Brisbane News | 8th Feb 2015
Most research comparing organic and conventional produce has focused on the nutrient content.
But, an extensive new study by Washington University researchers, has confirmed what is a logical conclusion to come to: that organic-eaters are exposed to far fewer pesticides.
The study, the largest of its kind, looked at the dietary exposure of more than 4400 people to pesticides used on food and found conventional produce eaters had double the levels compared with organic produce eaters.
“If you tell me what you typically eat, I can tell you how high your pesticide exposure is likely to be,” said Cynthia Curl, an assistant professor in Boise State University’s School of Allied Health Sciences and the lead author on this study.
“The study suggests that by eating organically grown versions of those foods highest in pesticide residues, we can make a measurable difference.”
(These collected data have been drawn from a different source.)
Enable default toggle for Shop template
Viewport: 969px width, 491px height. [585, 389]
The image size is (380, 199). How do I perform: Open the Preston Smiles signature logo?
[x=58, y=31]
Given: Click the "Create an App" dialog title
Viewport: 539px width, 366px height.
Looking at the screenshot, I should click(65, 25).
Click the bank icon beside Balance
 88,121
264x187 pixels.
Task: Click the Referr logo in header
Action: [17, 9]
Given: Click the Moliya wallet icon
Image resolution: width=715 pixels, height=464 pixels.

Dr Ian Musgrave, senior lecturer in Pharmacology at the University of Adelaide, isn’t convinced the difference is meaningful.
Although those who ate conventional produce had double the amount of pesticides in their urine, it’s still well below the safety levels, Musgrave said.
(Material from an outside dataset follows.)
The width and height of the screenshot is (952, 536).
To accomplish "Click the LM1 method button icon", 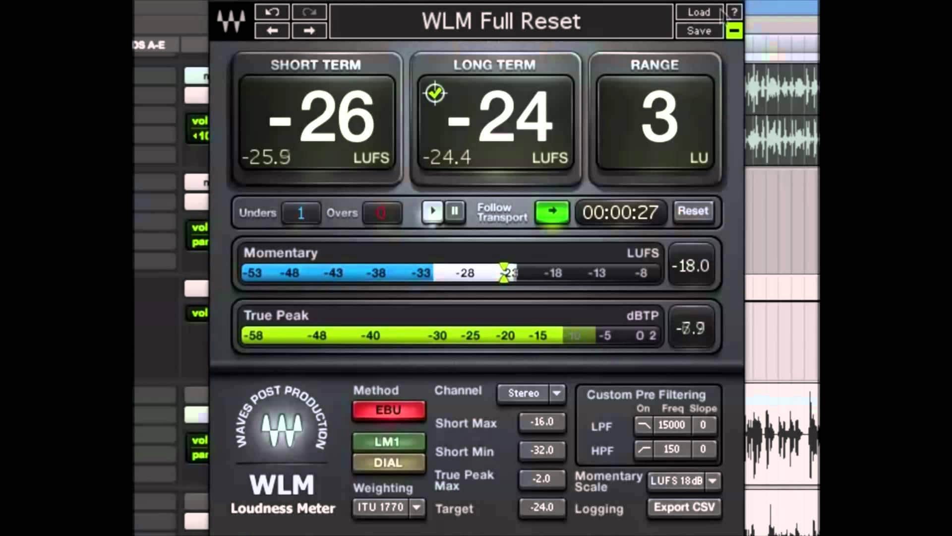I will click(x=388, y=441).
“If you look at how much these people are being exposed to, it’s about 1000-fold less than the estimated safety levels of pesticide exposure,” he says or those who eat mostly or all organic produce.
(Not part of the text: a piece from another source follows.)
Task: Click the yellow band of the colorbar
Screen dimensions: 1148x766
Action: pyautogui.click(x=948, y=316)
This means that those who eat mostly or all conventional produce tested 500-fold below the estimated safety levels.
“If you eat mostly or only organic produce, you will excrete fewer pesticide metabolites but that the risk of having more pesticide metabolites in your body compared to the benefits of eating more fruit and vegetable is negligible.”
Adam Willson, chairman of the Organic Federation of Australia, disagrees that the risks are negligible.
“The testing of chemicals for human safety has been historically based on the LD50 test,” he says. “This is the Lethal Dose at which 50 per cent of rats die.
“It is an oversimplified toxicity test and completely misses the effects that chemicals have on humans and the environment.”
“There are over 100,000 synthetic chemicals in the environment, over 1500 used in agriculture worldwide.
“Agricultural chemicals are not tested for their cocktail effect prior to release.”
Musgrave says that most pesticides that we are exposed to are broken down “quite quickly” and notes that the safety levels “are considered to be our lifetime exposure”.
Despite this, the trend towards organic continues to grow.
The organic industry has grown year on year since 2008 at 15.4 per cent per annum and is now worth $1.72 billion, Willson says.
“Eighty per cent of consumers buy organic food because it is chemical free,” he says.
Cynthia Curl plans to further her findings by looking at the “neuro-cognitive outcomes” of pesticide exposure through food.
In the meantime, she is with Musgrave in her message that eating enough fruit and vegetables – conventional or organic – is the most important thing.
The organic versus conventional debate continues, but, she says: “The health benefits of eating fruit and vegetables are well established.”